This is an interesting subject and something that came as a surprise 
to me. I belong to more music lists than this one and on each of them 
Mozart has been a topic. A very large number of posters are left cold 
by Mozart. One, a man whose opinion in other areas I respect highly, 
said that for him Mozart's music just laid there. For him it didn't do 
anything or go anywhere. He made an exception of the G Minor Quintet. 

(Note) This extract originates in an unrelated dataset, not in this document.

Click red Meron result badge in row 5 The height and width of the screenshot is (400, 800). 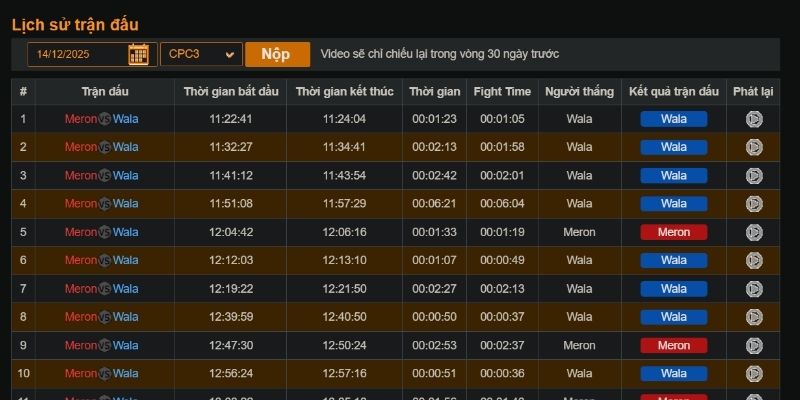click(x=674, y=232)
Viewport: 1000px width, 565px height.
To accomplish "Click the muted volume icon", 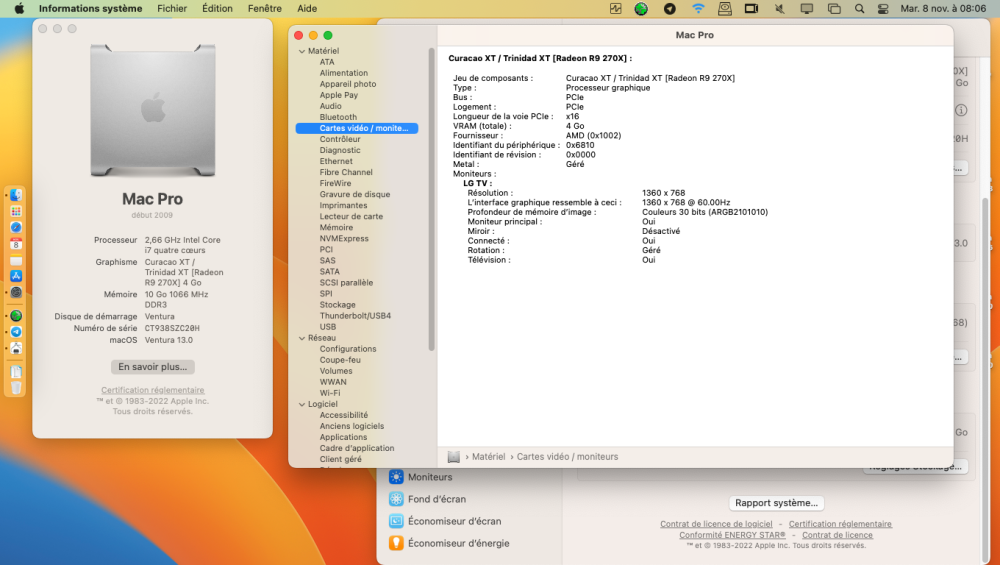I will coord(779,8).
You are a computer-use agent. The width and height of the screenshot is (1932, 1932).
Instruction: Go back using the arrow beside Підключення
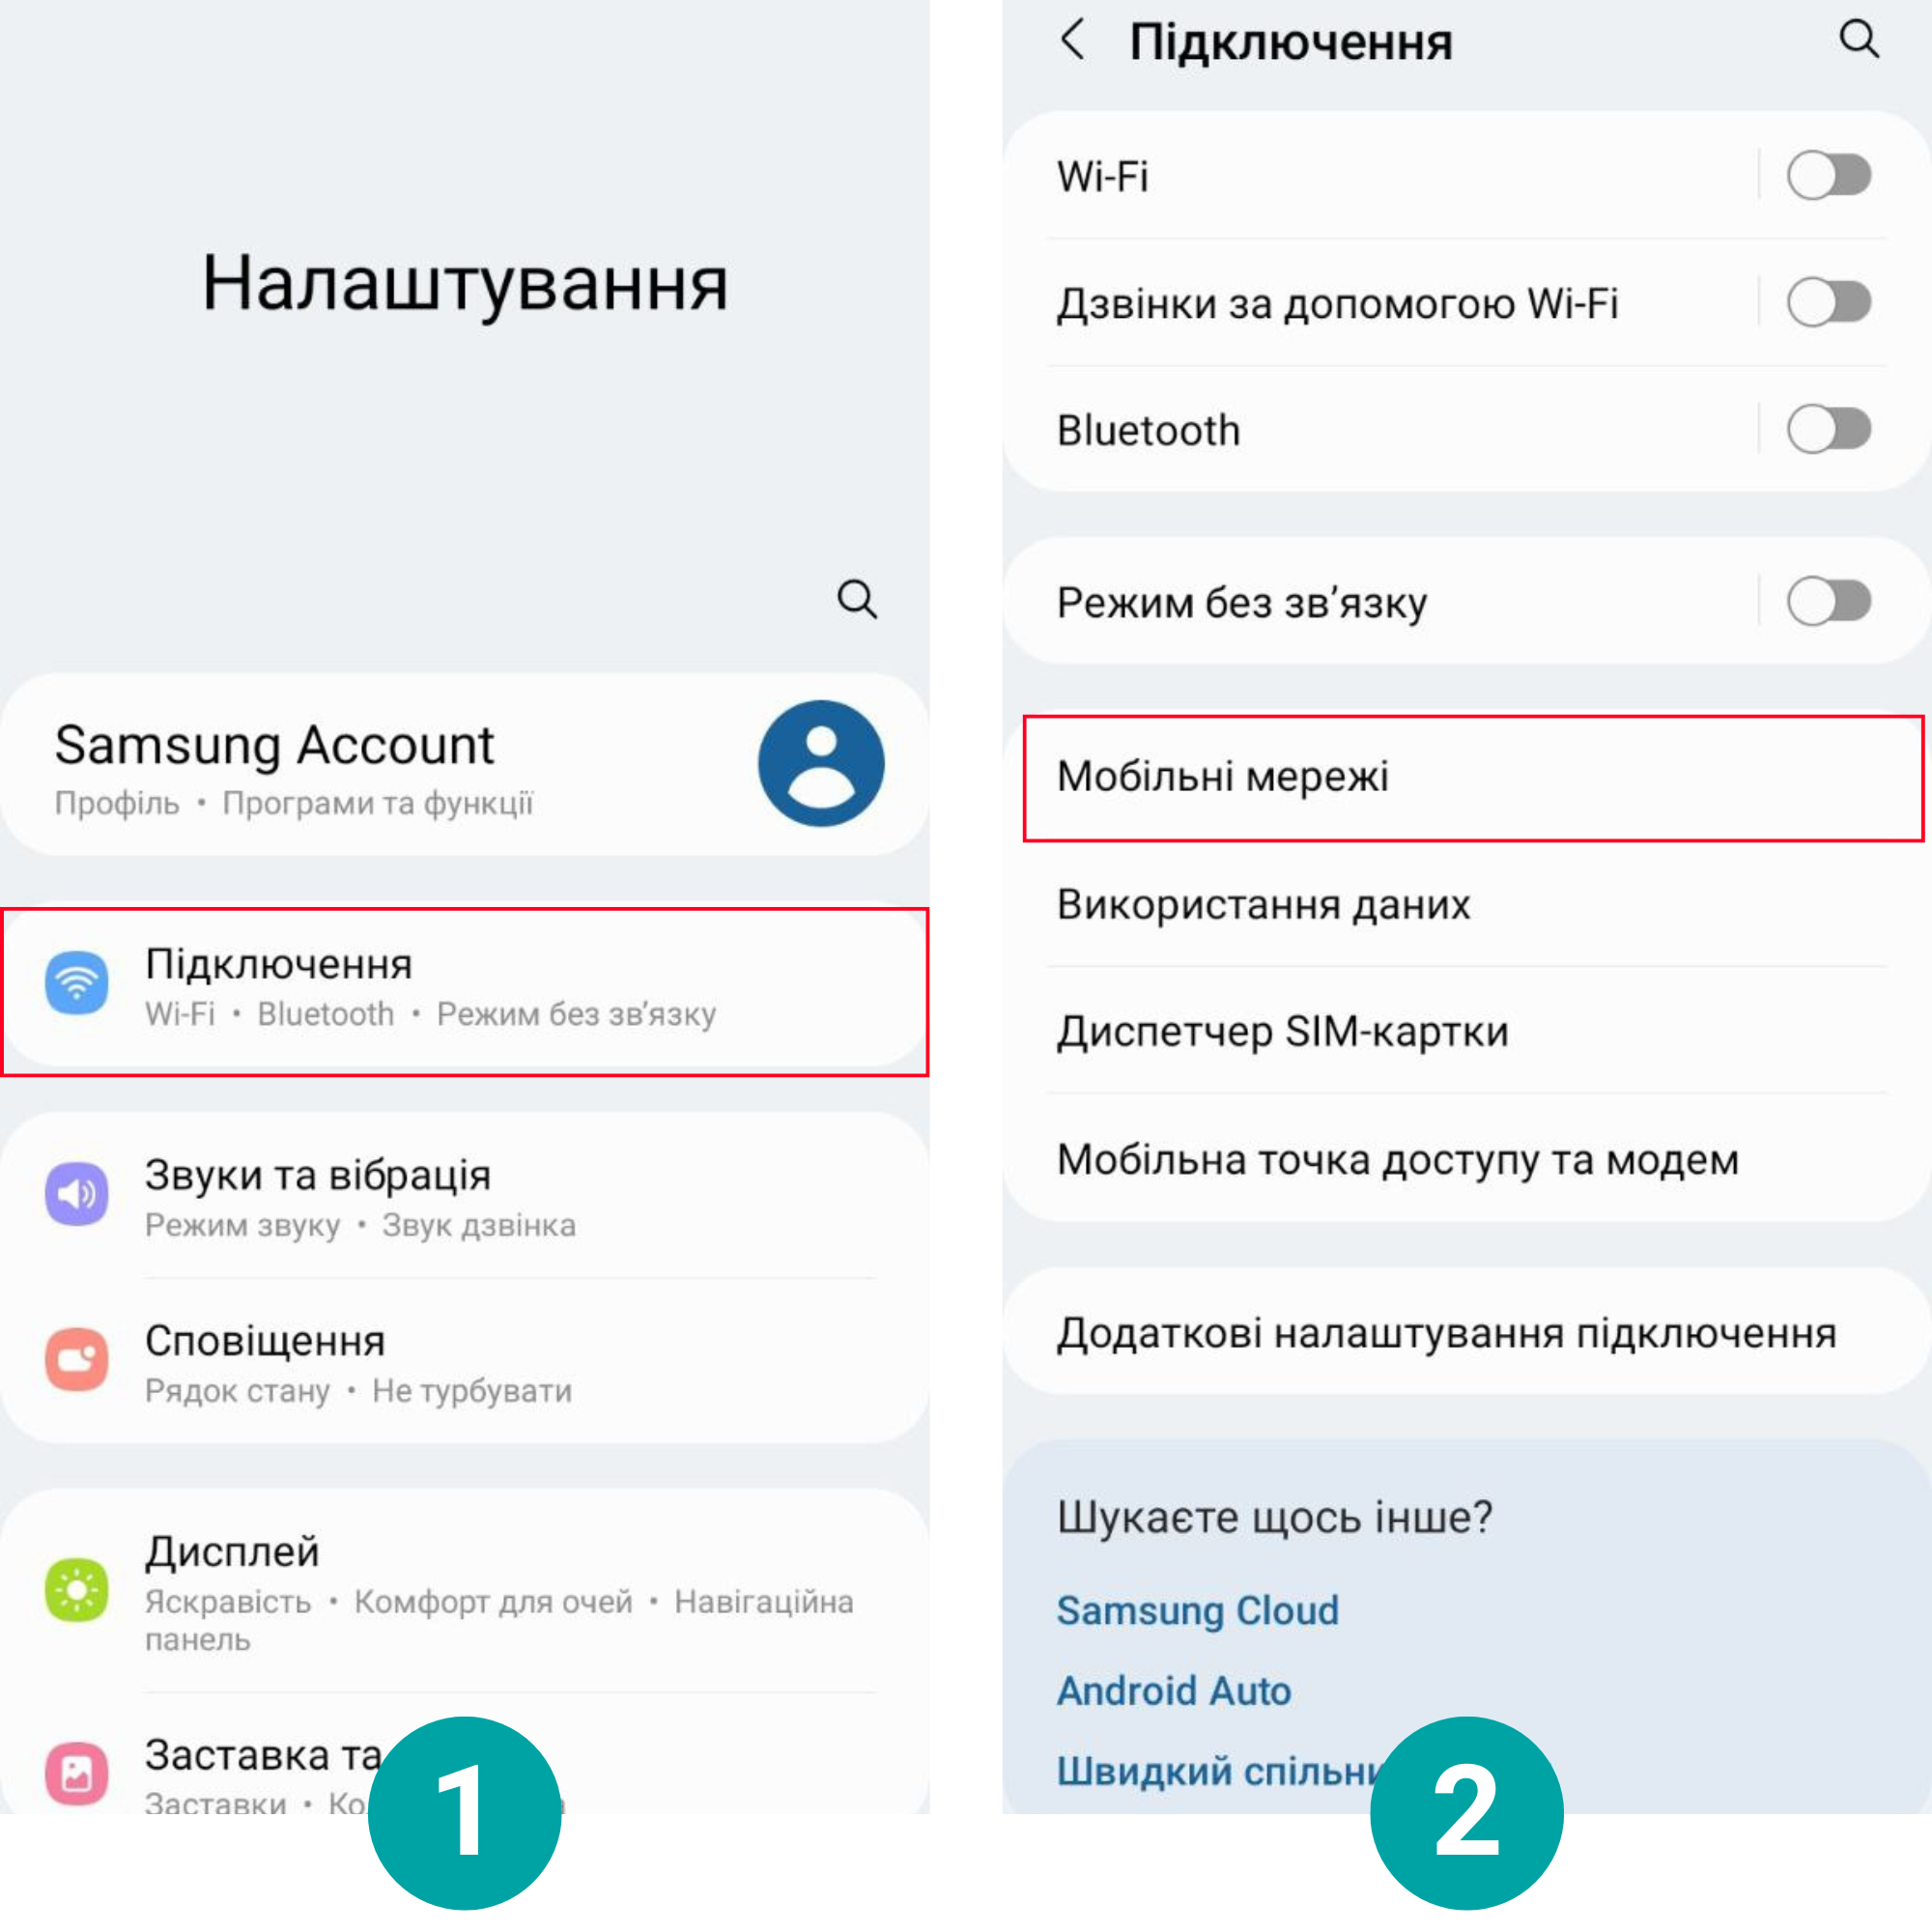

This proves his perception since this work is different.
     
It cannot be argued that the composers of this period used set forms 
and poured new ideas into them, a creative approach which is foreign 
to our more individualistic age. Haydn followed patterns just as 
Mozart did but most addicts to music like Haydn. I do myself. I see 
in Haydn a more robust composer than Mozart but I can't always tell 
one from the other if I am listening to a new piece by either.
     
I agree with Rohan's assessment of Amadeus. This is a terrible movie 
although the incredibly high production values can suck you in and 
blind you temporarily to its deficiencies.
     
GG's opinion of Mozart may represent an undercurrent of 
dissatisfaction that has a certain relationship to personality 
phases. At times every person capable of growth will shake off 
particular fixations. Sometimes the process is notably destructive 
but such a process is necessary to the development of the individual.